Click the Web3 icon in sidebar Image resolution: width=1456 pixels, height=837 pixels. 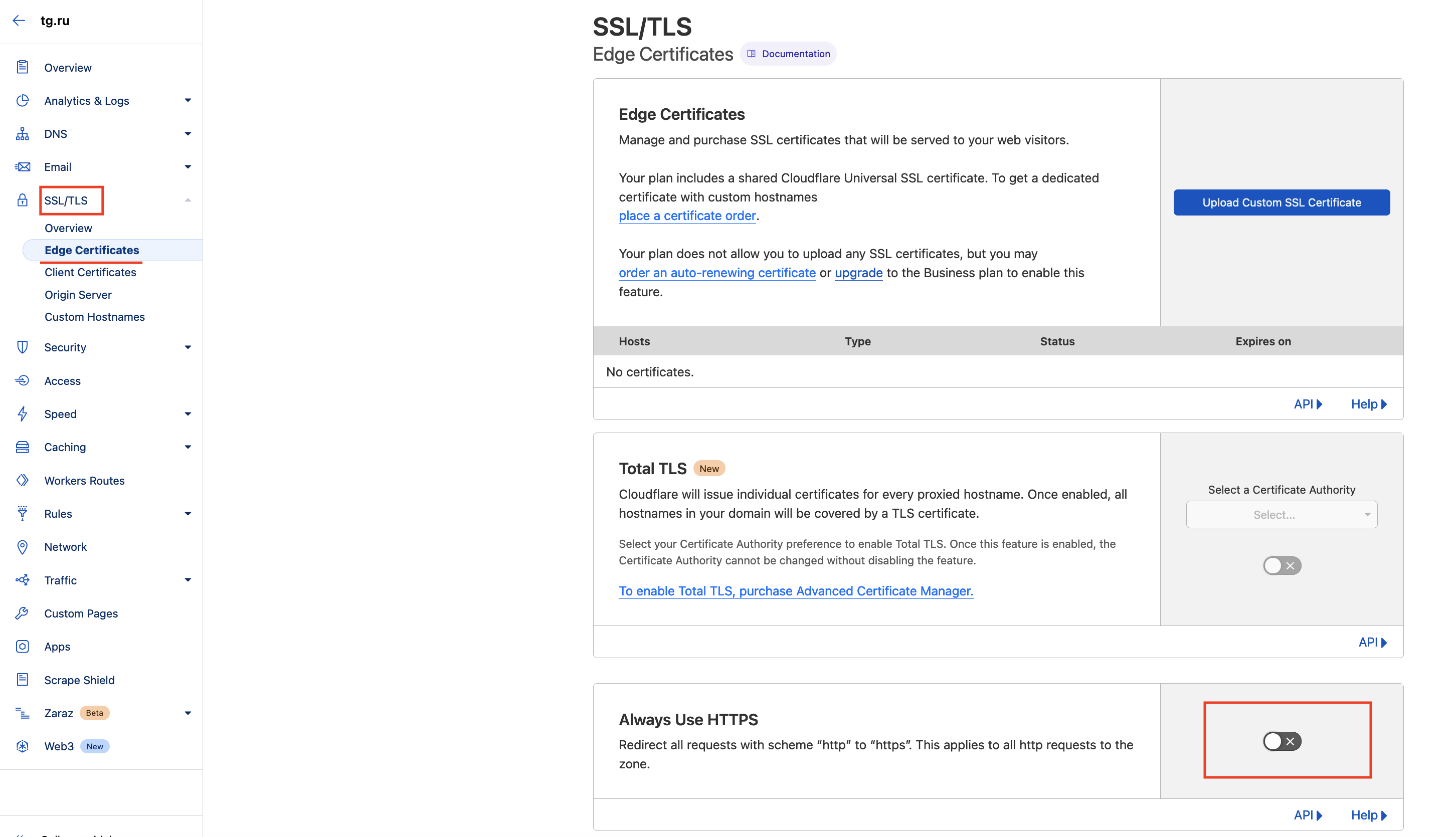click(23, 746)
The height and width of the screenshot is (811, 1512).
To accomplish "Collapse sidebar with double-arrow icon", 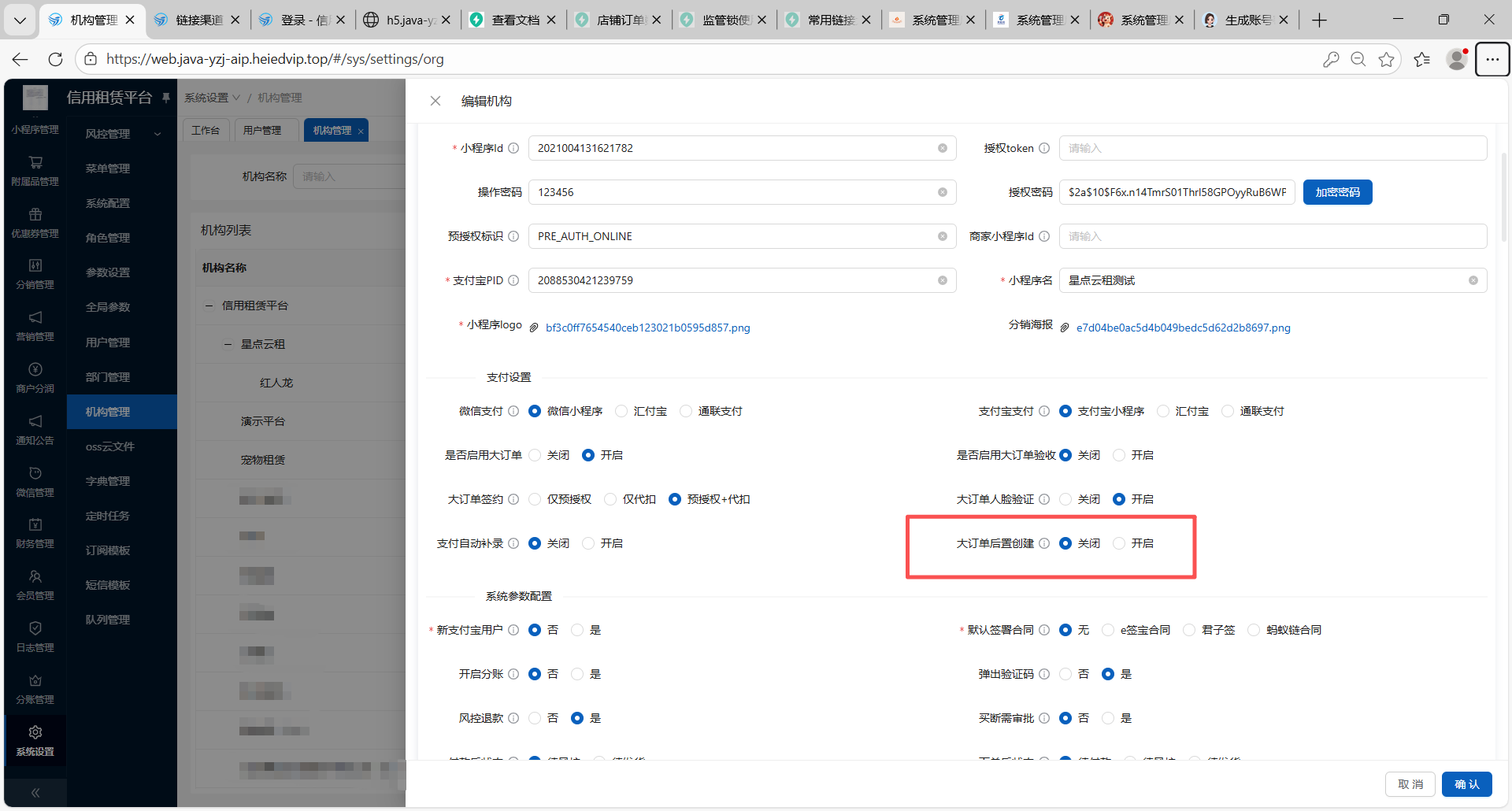I will pyautogui.click(x=35, y=793).
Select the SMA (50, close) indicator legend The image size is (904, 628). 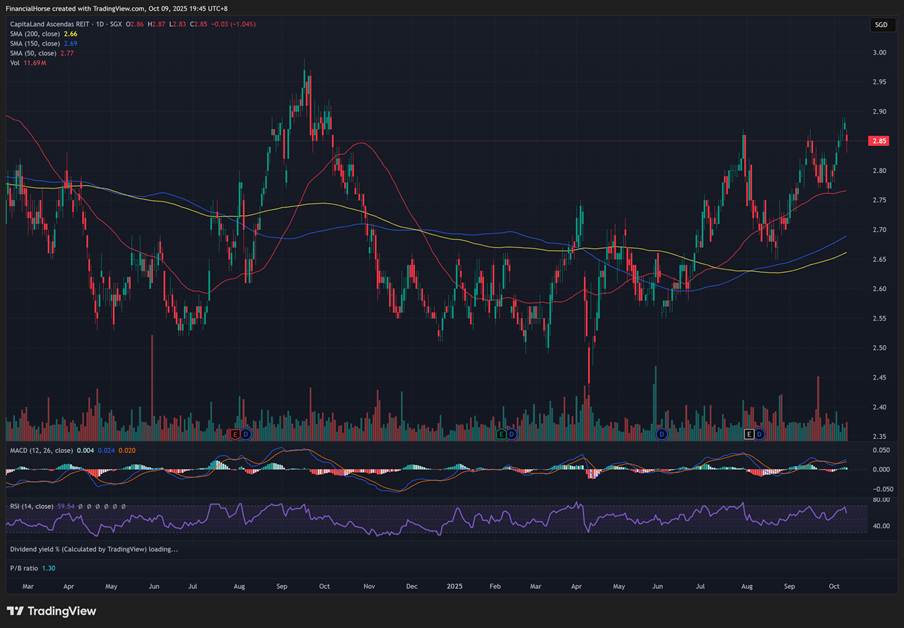tap(35, 53)
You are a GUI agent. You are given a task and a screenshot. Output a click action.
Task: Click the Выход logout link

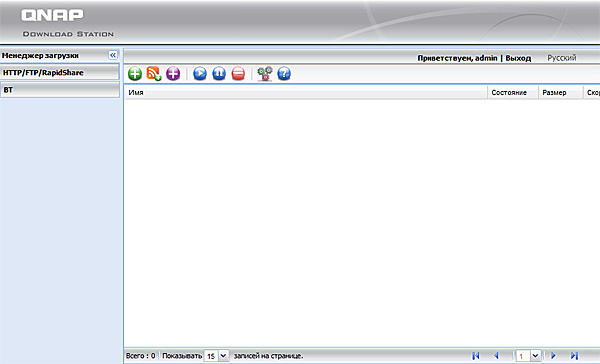pos(518,58)
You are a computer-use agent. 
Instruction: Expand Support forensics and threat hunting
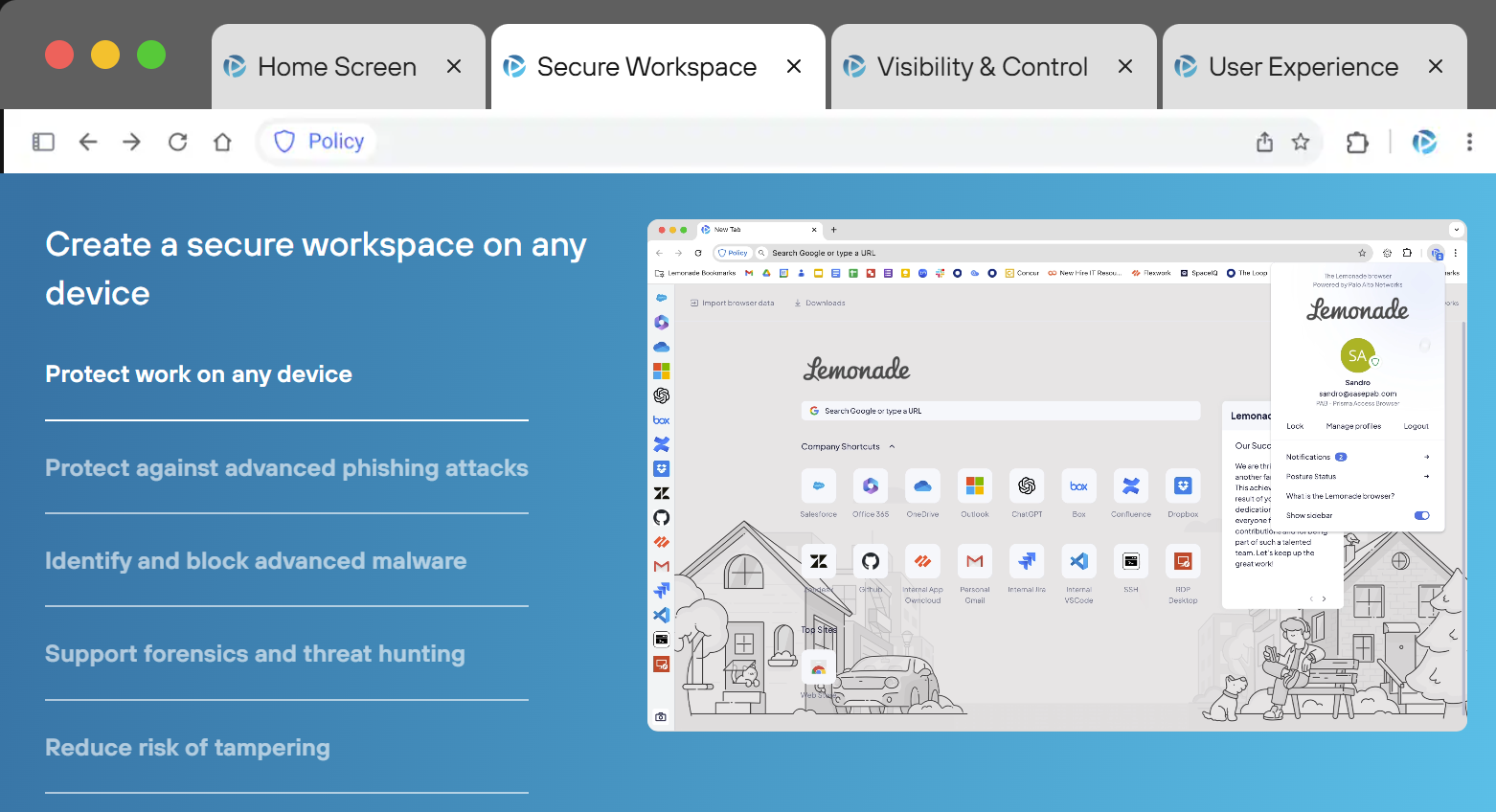click(255, 654)
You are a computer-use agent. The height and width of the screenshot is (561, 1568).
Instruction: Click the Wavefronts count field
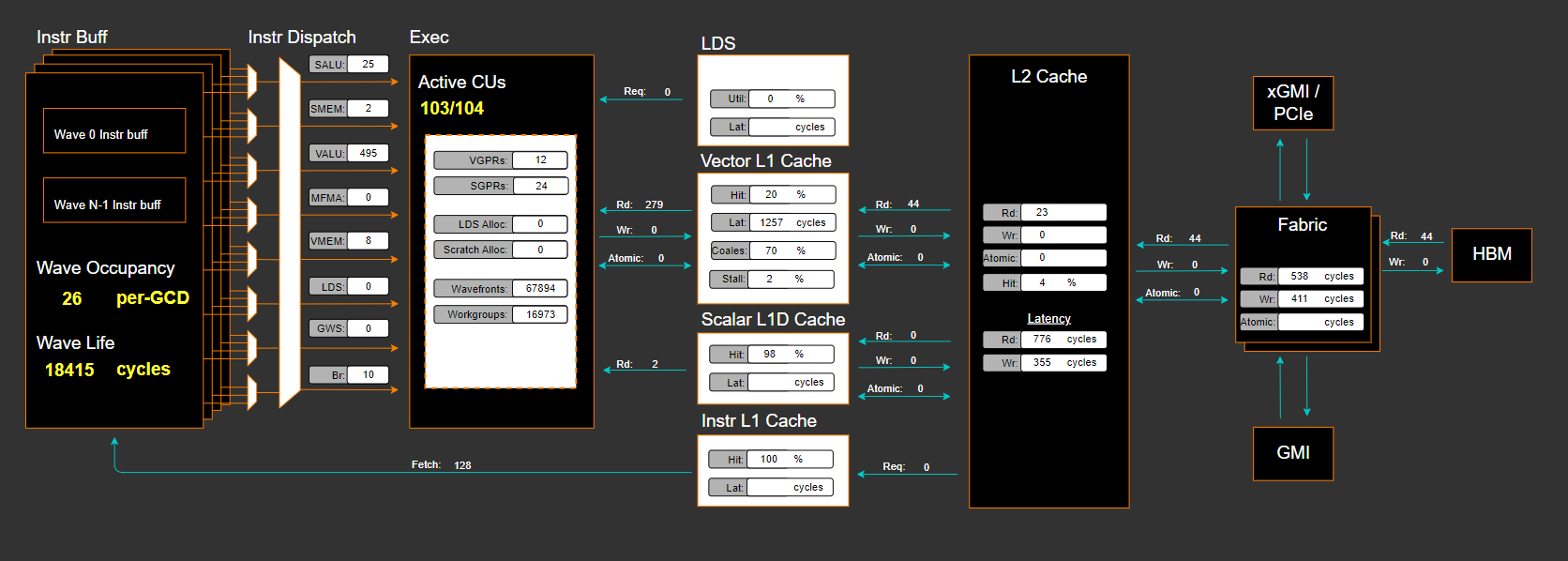click(540, 289)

▶ **Requirement**
Each line of the listing that includes the word "screenshot" should be copied out.

▶ **Finished task**
The height and width of the screenshot is (811, 1512).
You are a GUI agent. You are given a task and a screenshot. Output a click action.
You are a computer-use agent. The height and width of the screenshot is (561, 1568).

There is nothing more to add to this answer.